BEGIN AVAILABLE DATA

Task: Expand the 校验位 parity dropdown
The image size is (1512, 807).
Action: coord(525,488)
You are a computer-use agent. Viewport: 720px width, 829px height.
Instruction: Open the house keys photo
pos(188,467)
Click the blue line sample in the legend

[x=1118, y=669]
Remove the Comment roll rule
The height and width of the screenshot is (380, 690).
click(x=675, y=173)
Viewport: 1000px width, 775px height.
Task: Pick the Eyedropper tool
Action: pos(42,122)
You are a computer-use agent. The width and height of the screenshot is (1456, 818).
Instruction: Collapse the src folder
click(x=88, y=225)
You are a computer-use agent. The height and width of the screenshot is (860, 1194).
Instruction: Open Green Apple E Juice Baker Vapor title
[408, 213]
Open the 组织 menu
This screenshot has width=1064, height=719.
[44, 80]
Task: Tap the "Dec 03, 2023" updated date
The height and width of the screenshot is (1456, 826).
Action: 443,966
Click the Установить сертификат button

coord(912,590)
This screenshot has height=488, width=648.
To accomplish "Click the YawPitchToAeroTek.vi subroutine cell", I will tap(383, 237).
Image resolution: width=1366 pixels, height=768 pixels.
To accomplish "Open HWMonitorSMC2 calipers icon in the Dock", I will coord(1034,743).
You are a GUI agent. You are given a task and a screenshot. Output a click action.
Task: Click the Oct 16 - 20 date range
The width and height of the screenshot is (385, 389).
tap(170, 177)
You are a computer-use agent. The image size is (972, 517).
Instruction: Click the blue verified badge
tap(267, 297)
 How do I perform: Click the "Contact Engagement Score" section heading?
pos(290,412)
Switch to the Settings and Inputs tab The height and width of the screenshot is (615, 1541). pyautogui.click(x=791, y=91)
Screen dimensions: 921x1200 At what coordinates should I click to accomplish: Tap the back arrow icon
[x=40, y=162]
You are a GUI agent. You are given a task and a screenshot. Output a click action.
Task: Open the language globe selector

END AVAILABLE DATA

## [TASK DETAILS]
Your task is to retype all the records above with nothing left out.

## [EXERCISE SOLUTION]
Task: Expand the 校验位 parity dropdown
The image size is (1512, 807).
Action: coord(525,488)
You are a computer-use agent. Viewport: 720px width, 829px height.
Instruction: Open the house keys photo
pos(188,467)
Click the blue line sample in the legend

[x=1118, y=669]
Remove the Comment roll rule
The height and width of the screenshot is (380, 690).
click(x=675, y=173)
Viewport: 1000px width, 775px height.
Task: Pick the Eyedropper tool
Action: pos(42,122)
You are a computer-use agent. The width and height of the screenshot is (1456, 818).
Instruction: Collapse the src folder
click(x=88, y=225)
You are a computer-use agent. The height and width of the screenshot is (860, 1194).
Instruction: Open Green Apple E Juice Baker Vapor title
[408, 213]
Open the 组织 menu
This screenshot has width=1064, height=719.
[44, 80]
Task: Tap the "Dec 03, 2023" updated date
The height and width of the screenshot is (1456, 826).
Action: 443,966
Click the Установить сертификат button

coord(912,590)
This screenshot has height=488, width=648.
To accomplish "Click the YawPitchToAeroTek.vi subroutine cell", I will tap(383, 237).
Image resolution: width=1366 pixels, height=768 pixels.
To accomplish "Open HWMonitorSMC2 calipers icon in the Dock", I will coord(1034,743).
You are a GUI agent. You are given a task and a screenshot. Output a click action.
Task: Click the Oct 16 - 20 date range
The width and height of the screenshot is (385, 389).
tap(170, 177)
You are a computer-use agent. The image size is (972, 517).
Instruction: Click the blue verified badge
tap(267, 297)
 How do I perform: Click the "Contact Engagement Score" section heading?
pos(290,412)
Switch to the Settings and Inputs tab The height and width of the screenshot is (615, 1541). pyautogui.click(x=791, y=91)
Screen dimensions: 921x1200 At what coordinates should I click to accomplish: Tap the back arrow icon
[x=40, y=162]
You are a GUI agent. You are given a task and a screenshot. Output a click action.
Task: Open the language globe selector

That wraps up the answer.